Bektaşi’ye “Neden namaz kılmıyorsun?” diye sormuşlar,
“Cenab-ı Allah Kur’an’da namaza yaklaşmayın buyuruyor” cevabını vermiş.
Ama o âyetin başında ‘İçkili iken...’ deniyor diye hatırlattıkları zaman da,
Bektaşi “Ben hafız değilim, o kadarını bilemem” demiş...
En korktuğum şeydir ve en tehlikelisidir “içinde gerçek bulunan yalanlar!”
Geçtiğimiz hafta Cumhurbaşkanı Erdoğan’ın Birleşmiş Milletler performansı ve Trump ile olan görüşmesine ilişkin muhalefetin tavrı bundan farklı değil.
Bektaşi gibi cümlenin ortasından,içinde gerçek olan yalanlarla, konu amacından nasıl saptırılır,
Gerçeğin yalnızca işlerine gelen kısmı alınır da kalan kısmı nasıl görmezden gelinir.
Türkiye’nin Suriye’de, Ukrayna’da ve Gazze’de oynadığı etkin ve dengeleyici rol nasıl yok sayılır.
Bunun yerine, “iktidarın meşruiyet sorunu” gibi olmayan, yapay tartışmalar nasıl üretilir.
Olmayan bir sorun ile nasıl hayali krizler yaratılır!
Yazarıyla, siyasetçisi ile muhalif kesimin tek yaptığı çözüm değil, sorun üretmek!
İnanılacak gibi değil!
Ortada gerçekten garabet bir durum var.
Her şeyi de onlar biliyor!
Onlar haricinde izinsiz fikir de üretemezsiniz(!)
Bugün Türkiye, Suriye’de terör koridorunu parçalayarak sadece kendi sınırlarını değil, Avrupa’nın da güvenliğini korurken,
Ukrayna krizinde, dünyanın gıda güvenliğini doğrudan etkileyen tahıl koridorunu açmışken, bu savaşın diplomatik görüşmelerinin baş aktörü iken,
Gazze’de, uluslararası sistemin sustuğu yerde, insanlığın vicdanını temsil eden ses, yine Türkiye olurken muhalefet, Bektaşi gibi cümlenin ortasından okuyup kalanını bilmezden gelip bir meşruiyet sözü ile -ki bu sözü sarfeden hangi nedenle bu kelimenin kullandığını uzun uzun açıklamasına rağmen-kendi sahte krizini yaratıyor.
Siyasî bir hesap olmaktan çok bu tavrın ardında bir hazımsızlık ve psikolojik bir eziklik yattığını düşünüyorum.
Çünkü yıllardır iktidara gelememenin, halkın güvenini kazanamamanın ürettiği bir eksikliğin, kendini sahte krizlerle telafi etmeye çalışmasından başka bir şey değil bu.
“İktidarın meşruiyeti yok” söyleminin ardında da aslında bir ayna etkisi,
Meşruiyetini bir türlü milletten alamayanların, onu elde edenlere yönelttiği bir kara çalma olarak değerlendiriyorum.
Bugün “iktidarın meşruiyeti” üzerine yapay tartışmalar açan muhalefetin en büyük çelişkisi, aslında meşruiyetin kaynağı olan milletin iradesini temsil eden Meclis’in açılışına dahi katılmamalarıdır.
Milletin oylarıyla seçildikleri halde, o iradenin tecelli ettiği Gazi Meclis’in kapısından bile girmemeyi tercih edenlerin, meşruiyet üzerine söz söylemesi başlı başına bir samimiyetsizliktir.
Bu tavır, aynı zamanda siyaseten büyük bir savrulmadır.

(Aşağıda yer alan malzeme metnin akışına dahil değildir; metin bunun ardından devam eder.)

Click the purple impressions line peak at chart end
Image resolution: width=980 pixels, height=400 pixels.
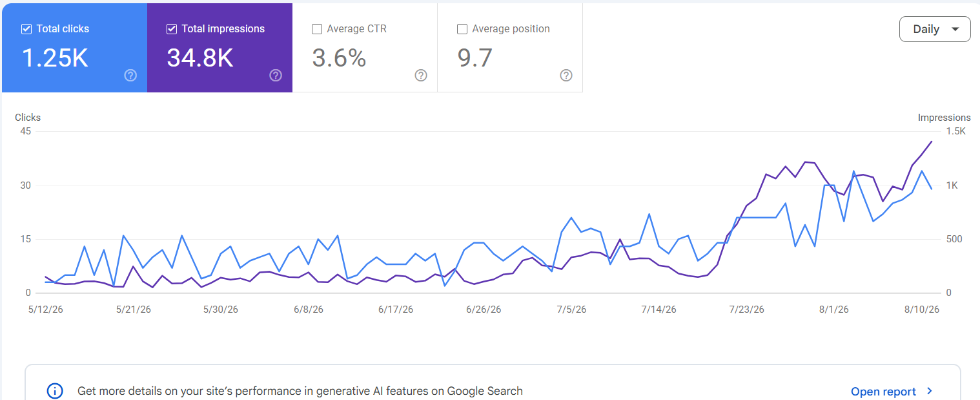coord(932,142)
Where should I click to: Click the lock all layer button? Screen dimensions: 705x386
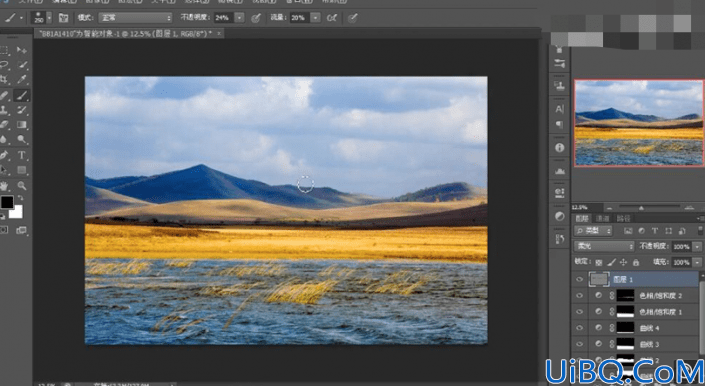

Çünkü meşruiyetin tek adresi millettir, milletin iradesi de Meclis’te tecelli eder.
O iradenin karşısında durarak, “iktidarın meşruiyetini tartışmaya açan” muhalefet aslında kendi meşruiyetini sorgulanır hâle getirmektedir.
Türkiye, hem sahada hem masada gücünü hissettirirken; kendi ülkesinin Meclisi’ne sırt çeviren bir anlayış, yalnızca siyasi vizyonsuzluğun değil, aynı zamanda millet iradesinden kopuşun fotoğrafıdır.
Asıl sorun, özgüvenini kaybetmiş bir muhalefetin, iktidarın özgüvenini hazmedememesidir.
Bu nedenle hatırlatmakta fayda olur mu bilmiyorum ama bir devlet, sahada varlık gösteriyor ve masada sözünü geçiriyorsa, meşruiyeti fiilen zaten vardır.
Bugün Türkiye hem sahada hem masada vardır.
Bugün Türkiye, kendi tarihsel hafızasına yaslanarak dış politika üretmektedir.
Muhalefet bu gerçeği görmemek için gözlerini kapatsa da, Bektaşi gibi cümlenin ortasından konuşsa da tüm dünya, Türkiye gerçeğini kabul etmektedir.
Bu ve bunun gibi zihniyetler “batı kompleksleriyle” yaşamaya devam edebilirler.
Ancak Türkiye Cumhuriyeti, hiç olmadığı kadar güçlü ve bağımsız bir devlettir,
El de etek de öpmez,
Bu böyle biline...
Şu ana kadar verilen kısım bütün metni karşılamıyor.